When most metallic substances are deformed at room temperature, they become harder and stronger and tend to get brittle. This behavior can be demonstrated by bending a piece of coat-hanger wire. As it is bent back and forth, each bend becomes a little more difficult, and eventually the wire breaks. The properties existing before bending can be restored by heating the wire to a suitable temperature for a suitable time. In the case of the coat hanger, heating for a few minutes in a soldering-torch flame will accomplish the result. The bending operation is an example of cold working, and the heating operation is called annealing. Annealing of cold-worked materials tends to undo the effects of cold work by restoring softness and ductility.
Annealing is important where the shape of the material must be radically changed, as in forming cups from sheet brass. The partially formed cup is annealed periodically so that additional shaping can be accomplished without tearing the brass. In addition, annealing of cold-worked metal brings about recrystallization of the deformed grains and relieves internal stresses and strains. These changes bring an improvement in the electrical conductivity of the metal.

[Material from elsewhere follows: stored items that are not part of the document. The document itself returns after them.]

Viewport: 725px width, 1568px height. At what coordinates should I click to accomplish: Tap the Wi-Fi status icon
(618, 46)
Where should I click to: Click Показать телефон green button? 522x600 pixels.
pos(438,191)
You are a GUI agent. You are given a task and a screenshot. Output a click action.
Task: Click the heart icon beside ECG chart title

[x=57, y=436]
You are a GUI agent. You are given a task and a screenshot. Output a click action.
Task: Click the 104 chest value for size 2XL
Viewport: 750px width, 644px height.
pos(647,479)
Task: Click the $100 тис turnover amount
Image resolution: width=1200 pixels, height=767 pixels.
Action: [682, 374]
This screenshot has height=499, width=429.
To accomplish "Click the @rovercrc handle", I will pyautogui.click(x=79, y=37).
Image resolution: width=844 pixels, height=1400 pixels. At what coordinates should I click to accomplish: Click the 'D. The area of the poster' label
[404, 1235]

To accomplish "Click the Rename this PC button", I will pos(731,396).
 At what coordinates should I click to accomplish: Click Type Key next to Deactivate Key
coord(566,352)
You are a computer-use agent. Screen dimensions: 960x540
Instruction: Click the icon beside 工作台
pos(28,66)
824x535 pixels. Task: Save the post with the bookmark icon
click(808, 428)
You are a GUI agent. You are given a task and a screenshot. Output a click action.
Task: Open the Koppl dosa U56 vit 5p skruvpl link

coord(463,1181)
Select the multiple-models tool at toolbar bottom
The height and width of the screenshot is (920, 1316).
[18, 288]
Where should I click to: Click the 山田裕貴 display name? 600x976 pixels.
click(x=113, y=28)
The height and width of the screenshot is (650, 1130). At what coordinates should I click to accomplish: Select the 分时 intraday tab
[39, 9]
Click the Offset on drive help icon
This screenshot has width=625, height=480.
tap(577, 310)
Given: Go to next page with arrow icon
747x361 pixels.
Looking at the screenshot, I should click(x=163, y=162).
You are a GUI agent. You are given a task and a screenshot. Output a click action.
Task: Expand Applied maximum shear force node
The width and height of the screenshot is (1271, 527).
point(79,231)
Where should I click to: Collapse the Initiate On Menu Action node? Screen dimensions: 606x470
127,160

Annealing also is used for cast metals to homogenize the mass and relieve solidification and cooling strains. The distribution of alloying elements in casting often is not uniform. Annealing increases atom mobility and permits redistribution of the various kinds of atoms in an alloy so that homogeneity is attained. At the same time, internal strains are relieved.
Full annealing of steel involves heating the steel to a high enough temperature so that a face-centered-cubic (FCC) structure is attained. The alloy then is cooled slowly to permit maximum development of the body-centered-cubic (BCC) structure. This achieves maximum softness in the steel.
Annealing also is used for age-hardenable alloys to prepare the alloy for subsequent hardening treatments. It is used for zinc die castings to stabilize the dimensions of the casting. White cast iron is converted to malleable cast iron by an annealing treatment.
The easiest way to follow the progress of annealing is to check the hardness of the material. The temperatures and times used for annealing are inversely related. In general, the higher the melting temperature of the metal or alloy, the higher is the annealing temperature.